Image credit: Barbara Lane

Nearly seven years ago, in what feels like several lifetimes ago, I was living on my own for the first time in my life and going through a process of healing and restoration of heart. I was separated in a marriage that would soon end in divorce, and I felt, on a human level, incredibly wounded, abandoned, and lost.

Every night after work, I returned to my tiny guesthouse and settled into the quiet life I had learned to lead on my own. The furnishings were simple, the dishes delicate and few, and I had discovered a new joy in keeping a tidy and simple home.

Every night for what seemed like months on end, I settled into my evenings at home the exact same way: by flipping on the CD player to play, over and over again, a song by Jeremy Camp called "Revive Me." It was the song of my companionship during that bereft and lonely time and echoed the cry of my heart for God to revive my heart and love me in an intimate way.

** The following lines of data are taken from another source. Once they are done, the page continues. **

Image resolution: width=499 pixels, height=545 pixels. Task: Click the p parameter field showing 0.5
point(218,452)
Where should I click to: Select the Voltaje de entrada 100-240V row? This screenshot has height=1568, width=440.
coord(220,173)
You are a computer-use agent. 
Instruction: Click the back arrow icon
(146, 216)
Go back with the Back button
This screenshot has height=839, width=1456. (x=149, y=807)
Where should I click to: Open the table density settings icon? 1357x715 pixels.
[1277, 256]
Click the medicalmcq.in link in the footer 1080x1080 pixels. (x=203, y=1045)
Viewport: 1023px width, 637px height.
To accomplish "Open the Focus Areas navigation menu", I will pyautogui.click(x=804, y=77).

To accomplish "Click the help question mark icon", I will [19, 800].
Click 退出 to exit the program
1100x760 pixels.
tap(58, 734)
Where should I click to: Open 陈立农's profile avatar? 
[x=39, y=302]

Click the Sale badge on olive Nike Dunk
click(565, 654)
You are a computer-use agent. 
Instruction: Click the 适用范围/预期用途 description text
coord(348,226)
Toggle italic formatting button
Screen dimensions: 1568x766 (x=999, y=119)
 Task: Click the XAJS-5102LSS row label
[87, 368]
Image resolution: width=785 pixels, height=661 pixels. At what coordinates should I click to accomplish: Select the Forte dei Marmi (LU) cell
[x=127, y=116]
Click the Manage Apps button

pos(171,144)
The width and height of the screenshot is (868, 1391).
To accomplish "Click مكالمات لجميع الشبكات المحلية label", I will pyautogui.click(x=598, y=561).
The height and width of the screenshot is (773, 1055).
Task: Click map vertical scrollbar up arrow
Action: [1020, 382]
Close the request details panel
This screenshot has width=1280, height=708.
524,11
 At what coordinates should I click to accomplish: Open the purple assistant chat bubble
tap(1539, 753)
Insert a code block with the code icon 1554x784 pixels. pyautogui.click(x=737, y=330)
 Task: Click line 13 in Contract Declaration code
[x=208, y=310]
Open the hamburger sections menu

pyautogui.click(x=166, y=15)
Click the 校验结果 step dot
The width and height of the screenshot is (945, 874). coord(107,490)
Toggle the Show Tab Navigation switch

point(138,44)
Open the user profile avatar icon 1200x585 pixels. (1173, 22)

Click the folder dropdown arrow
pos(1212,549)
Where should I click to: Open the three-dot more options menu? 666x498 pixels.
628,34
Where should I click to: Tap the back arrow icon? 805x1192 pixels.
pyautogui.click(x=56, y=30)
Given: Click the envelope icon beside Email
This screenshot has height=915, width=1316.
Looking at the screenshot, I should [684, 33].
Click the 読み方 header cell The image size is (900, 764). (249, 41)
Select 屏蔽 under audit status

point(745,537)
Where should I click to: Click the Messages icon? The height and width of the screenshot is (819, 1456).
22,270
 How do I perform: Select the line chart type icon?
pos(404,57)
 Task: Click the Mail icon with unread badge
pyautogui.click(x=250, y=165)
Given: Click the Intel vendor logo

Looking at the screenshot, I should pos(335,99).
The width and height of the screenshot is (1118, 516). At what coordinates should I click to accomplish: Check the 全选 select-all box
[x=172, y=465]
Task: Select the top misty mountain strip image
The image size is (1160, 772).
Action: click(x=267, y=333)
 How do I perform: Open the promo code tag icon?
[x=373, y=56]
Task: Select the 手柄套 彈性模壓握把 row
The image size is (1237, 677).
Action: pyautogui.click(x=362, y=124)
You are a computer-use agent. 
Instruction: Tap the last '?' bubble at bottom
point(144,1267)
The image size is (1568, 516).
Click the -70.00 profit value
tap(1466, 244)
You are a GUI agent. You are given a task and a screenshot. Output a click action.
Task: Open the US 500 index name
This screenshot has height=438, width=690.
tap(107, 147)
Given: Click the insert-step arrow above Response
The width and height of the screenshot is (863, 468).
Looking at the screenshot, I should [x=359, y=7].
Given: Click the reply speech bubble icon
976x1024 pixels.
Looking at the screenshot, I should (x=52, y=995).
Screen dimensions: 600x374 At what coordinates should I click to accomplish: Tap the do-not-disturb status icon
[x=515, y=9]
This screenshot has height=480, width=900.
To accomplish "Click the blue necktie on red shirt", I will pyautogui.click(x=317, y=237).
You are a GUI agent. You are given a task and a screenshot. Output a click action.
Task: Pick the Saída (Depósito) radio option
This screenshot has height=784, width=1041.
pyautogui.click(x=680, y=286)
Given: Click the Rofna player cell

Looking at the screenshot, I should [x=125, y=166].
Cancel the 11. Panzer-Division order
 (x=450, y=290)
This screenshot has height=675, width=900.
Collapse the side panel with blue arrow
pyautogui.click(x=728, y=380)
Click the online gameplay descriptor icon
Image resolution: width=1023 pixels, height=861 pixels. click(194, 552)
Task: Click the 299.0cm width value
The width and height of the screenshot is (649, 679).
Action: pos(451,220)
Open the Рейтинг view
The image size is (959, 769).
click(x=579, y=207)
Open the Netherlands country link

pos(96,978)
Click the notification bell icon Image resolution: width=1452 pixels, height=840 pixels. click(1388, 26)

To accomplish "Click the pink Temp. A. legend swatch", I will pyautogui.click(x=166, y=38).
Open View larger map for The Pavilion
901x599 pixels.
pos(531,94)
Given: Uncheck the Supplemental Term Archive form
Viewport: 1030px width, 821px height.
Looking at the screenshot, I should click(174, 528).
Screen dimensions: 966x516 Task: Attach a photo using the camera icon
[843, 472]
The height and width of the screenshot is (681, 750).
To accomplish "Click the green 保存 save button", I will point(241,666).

As the song played on repeat, I sat on top of the comforter of my tiny twin bed and open the pages of the Bible to the exact same place: Psalm 139. I read the verses of that psalm each night, sometimes inserting my own name into its words, in an effort to begin to understand and believe how loved and held I was by God.

God used that season and that psalm to teach me my belovedness. He taught me my loveliness. I learned that God saw and delighted in me and wanted me for his own. I learned that I was the bride of Christ. I learned that I was cherished and adored by God, so tenderly and thoroughly.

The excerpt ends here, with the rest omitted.